Stoehr Fabian, Kämpgen Benedikt, Müller Lukas, Zufiría Laura Oleaga, Junquero Vanesa, Merino Cristina, Mildenberger Peter, Kloeckner Roman
Department of Diagnostic and Interventional Radiology, University Medical Center, Johannes Gutenberg-University Mainz, Langenbeckst, 1, 55131, Mainz, Germany.
Empolis Information Management GmbH, Leightonstraße 2, 97074, Würzburg, Germany.
Insights Imaging. 2023 Sep 19;14(1):150. doi: 10.1186/s13244-023-01507-5.
Written medical examinations consist of multiple-choice questions and/or free-text answers. The latter require manual evaluation and rating, which is time-consuming and potentially error-prone. We tested whether natural language processing (NLP) can be used to automatically analyze free-text answers to support the review process.

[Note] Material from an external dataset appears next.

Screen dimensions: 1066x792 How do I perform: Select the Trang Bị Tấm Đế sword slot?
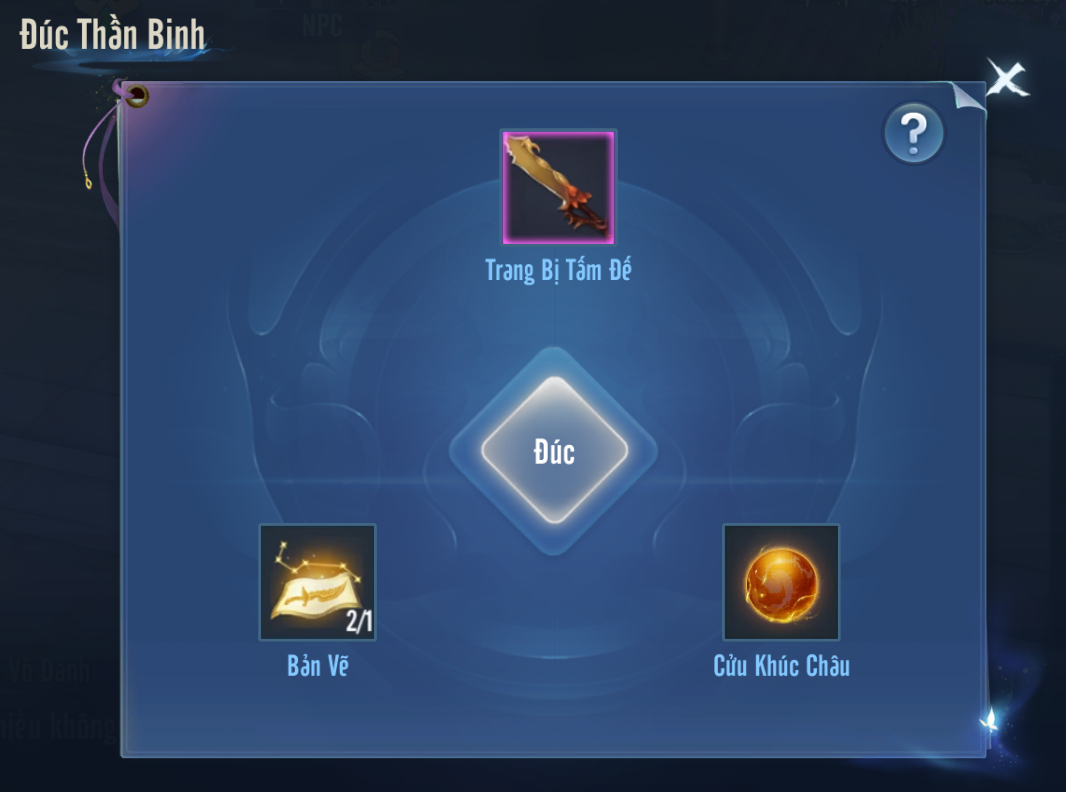(x=558, y=187)
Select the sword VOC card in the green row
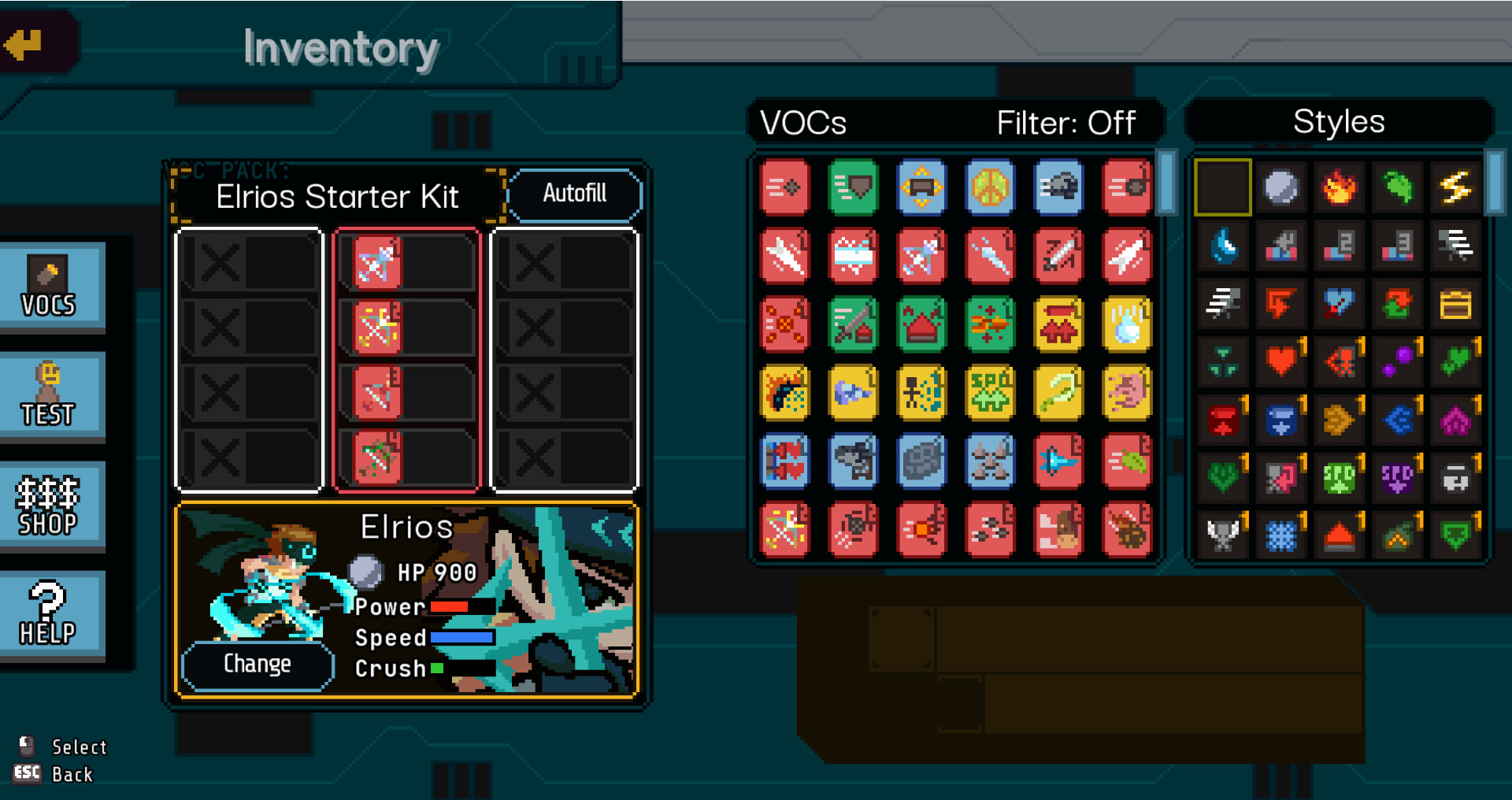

The European Board of Radiology of the European Society of Radiology provided representative datasets comprising sample questions, answer keys, participant answers, and reviewer markings from European Diploma in Radiology examinations. Three free-text questions with the highest number of corresponding answers were selected: Questions 1 and 2 were "unstructured" and required a typical free-text answer whereas question 3 was "structured" and offered a selection of predefined wordings/phrases for participants to use in their free-text answer. The NLP engine was designed using word lists, rule-based synonyms, and decision tree learning based on the answer keys and its performance tested against the gold standard of reviewer markings.
After implementing the NLP approach in Python, F1 scores were calculated as a measure of NLP performance: 0.26 (unstructured question 1, n = 96), 0.33 (unstructured question 2, n = 327), and 0.5 (more structured question, n = 111). The respective precision/recall values were 0.26/0.27, 0.4/0.32, and 0.62/0.55.
This study showed the successful design of an NLP-based approach for automatic evaluation of free-text answers in the EDiR examination. Thus, as a future field of application, NLP could work as a decision-support system for reviewers and support the design of examinations being adjusted to the requirements of an automated, NLP-based review process.
Natural language processing can be successfully used to automatically evaluate free-text answers, performing better with more structured question-answer formats. Furthermore, this study provides a baseline for further work applying, e.g., more elaborated NLP approaches/large language models.
• Free-text answers require manual evaluation, which is time-consuming and potentially error-prone. • We developed a simple NLP-based approach - requiring only minimal effort/modeling - to automatically analyze and mark free-text answers. • Our NLP engine has the potential to support the manual evaluation process. • NLP performance is better on a more structured question-answer format.
书面医学考试包括多项选择题和/或自由文本答案。后者需要人工评估和评分,既耗时又可能容易出错。我们测试了自然语言处理(NLP)是否可用于自动分析自由文本答案,以支持审核过程。
欧洲放射学会的欧洲放射学委员会提供了代表性数据集,包括来自欧洲放射学文凭考试的样题、答案、考生答案和审核员标记。选择了对应答案数量最多的三道自由文本问题:问题1和问题2是“非结构化”的,需要典型的自由文本答案,而问题3是“结构化”的,为考生提供了一系列预定义的措辞/短语以供其在自由文本答案中使用。基于答案设计了使用单词列表、基于规则的同义词和决策树学习的NLP引擎,并对照审核员标记的金标准测试其性能。
在Python中实施NLP方法后,计算F1分数作为NLP性能的指标:0.26(非结构化问题1,n = 96)、0.33(非结构化问题2,n = 327)和0.5(结构化程度更高的问题,n = 111)。各自的精确率/召回率值分别为0.26/0.27、0.4/0.32和0.62/0.55。
本研究表明成功设计了一种基于NLP的方法,用于自动评估欧洲放射学文凭考试中的自由文本答案。因此,作为未来的应用领域,NLP可作为审核员的决策支持系统,并支持根据基于NLP的自动化审核过程的要求调整考试设计。
自然语言处理可成功用于自动评估自由文本答案,在结构化程度更高的问答格式中表现更好。此外,本研究为进一步应用(例如更精细的NLP方法/大语言模型)的工作提供了基线。
• 自由文本答案需要人工评估,既耗时又可能容易出错。• 我们开发了一种简单的基于NLP的方法——只需最少的工作量/建模——来自动分析和标记自由文本答案。• 我们的NLP引擎有潜力支持人工评估过程。• NLP在结构化程度更高的问答格式上性能更好。